What you are asked to do:
Look over the entries below. Report how many lines hold the word "music", and only that.

-------- Record set --------

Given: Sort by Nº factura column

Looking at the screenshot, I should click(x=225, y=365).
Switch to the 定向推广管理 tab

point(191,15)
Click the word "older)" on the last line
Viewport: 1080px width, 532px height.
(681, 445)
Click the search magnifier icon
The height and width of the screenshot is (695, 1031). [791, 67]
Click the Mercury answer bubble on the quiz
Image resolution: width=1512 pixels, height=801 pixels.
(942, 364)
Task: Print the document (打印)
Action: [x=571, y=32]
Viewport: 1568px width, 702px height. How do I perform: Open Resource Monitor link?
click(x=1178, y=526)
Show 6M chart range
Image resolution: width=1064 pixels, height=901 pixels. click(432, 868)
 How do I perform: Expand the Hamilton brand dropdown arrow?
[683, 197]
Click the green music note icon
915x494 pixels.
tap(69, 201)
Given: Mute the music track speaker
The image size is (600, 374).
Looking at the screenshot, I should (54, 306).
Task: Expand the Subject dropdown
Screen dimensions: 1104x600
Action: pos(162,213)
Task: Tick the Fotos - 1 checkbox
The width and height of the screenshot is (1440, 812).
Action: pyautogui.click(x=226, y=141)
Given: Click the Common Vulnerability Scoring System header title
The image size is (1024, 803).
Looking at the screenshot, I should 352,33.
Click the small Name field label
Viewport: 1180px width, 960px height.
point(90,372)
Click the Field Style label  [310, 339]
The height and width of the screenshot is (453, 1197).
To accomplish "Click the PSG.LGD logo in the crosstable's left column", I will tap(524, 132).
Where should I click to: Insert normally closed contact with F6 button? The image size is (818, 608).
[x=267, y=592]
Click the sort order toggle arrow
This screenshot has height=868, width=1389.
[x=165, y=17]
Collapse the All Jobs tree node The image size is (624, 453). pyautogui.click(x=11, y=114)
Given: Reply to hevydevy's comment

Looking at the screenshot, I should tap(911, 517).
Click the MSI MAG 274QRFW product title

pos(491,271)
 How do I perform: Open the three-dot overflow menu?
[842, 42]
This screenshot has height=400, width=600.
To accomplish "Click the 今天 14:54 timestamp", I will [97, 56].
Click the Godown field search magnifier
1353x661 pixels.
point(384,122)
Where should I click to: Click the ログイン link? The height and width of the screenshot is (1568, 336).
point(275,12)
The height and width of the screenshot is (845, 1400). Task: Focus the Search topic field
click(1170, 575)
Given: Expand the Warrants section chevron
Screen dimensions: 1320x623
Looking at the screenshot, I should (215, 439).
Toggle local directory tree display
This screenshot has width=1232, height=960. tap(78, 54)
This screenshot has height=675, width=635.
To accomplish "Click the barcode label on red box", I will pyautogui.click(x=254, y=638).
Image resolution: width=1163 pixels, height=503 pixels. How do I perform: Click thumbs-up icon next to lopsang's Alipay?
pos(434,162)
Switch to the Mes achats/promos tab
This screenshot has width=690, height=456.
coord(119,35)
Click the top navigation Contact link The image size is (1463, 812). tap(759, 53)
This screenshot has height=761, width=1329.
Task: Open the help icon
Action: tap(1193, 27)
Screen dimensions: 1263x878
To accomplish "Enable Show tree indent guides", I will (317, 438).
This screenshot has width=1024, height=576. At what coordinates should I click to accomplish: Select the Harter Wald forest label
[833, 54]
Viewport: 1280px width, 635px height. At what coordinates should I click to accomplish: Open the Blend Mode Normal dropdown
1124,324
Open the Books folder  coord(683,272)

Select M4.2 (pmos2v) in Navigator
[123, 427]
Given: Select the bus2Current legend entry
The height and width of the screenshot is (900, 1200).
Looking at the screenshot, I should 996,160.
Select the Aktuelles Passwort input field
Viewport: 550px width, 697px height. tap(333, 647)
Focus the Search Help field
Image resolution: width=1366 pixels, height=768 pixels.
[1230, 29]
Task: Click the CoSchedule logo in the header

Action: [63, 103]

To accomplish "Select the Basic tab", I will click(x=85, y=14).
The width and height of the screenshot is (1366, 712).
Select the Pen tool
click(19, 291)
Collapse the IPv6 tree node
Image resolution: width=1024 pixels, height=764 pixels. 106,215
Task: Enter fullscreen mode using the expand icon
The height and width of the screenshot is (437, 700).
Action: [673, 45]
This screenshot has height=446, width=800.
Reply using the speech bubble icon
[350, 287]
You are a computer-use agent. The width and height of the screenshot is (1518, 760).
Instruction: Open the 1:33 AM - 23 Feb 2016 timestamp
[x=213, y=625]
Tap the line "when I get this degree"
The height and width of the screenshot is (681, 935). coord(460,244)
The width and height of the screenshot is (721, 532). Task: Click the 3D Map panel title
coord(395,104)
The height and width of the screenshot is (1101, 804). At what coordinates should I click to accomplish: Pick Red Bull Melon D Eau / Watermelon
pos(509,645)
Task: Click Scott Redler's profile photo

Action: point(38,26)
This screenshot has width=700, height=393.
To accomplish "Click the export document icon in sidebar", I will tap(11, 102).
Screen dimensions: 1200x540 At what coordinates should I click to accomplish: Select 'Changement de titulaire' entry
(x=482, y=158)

--------

Exercise result:
2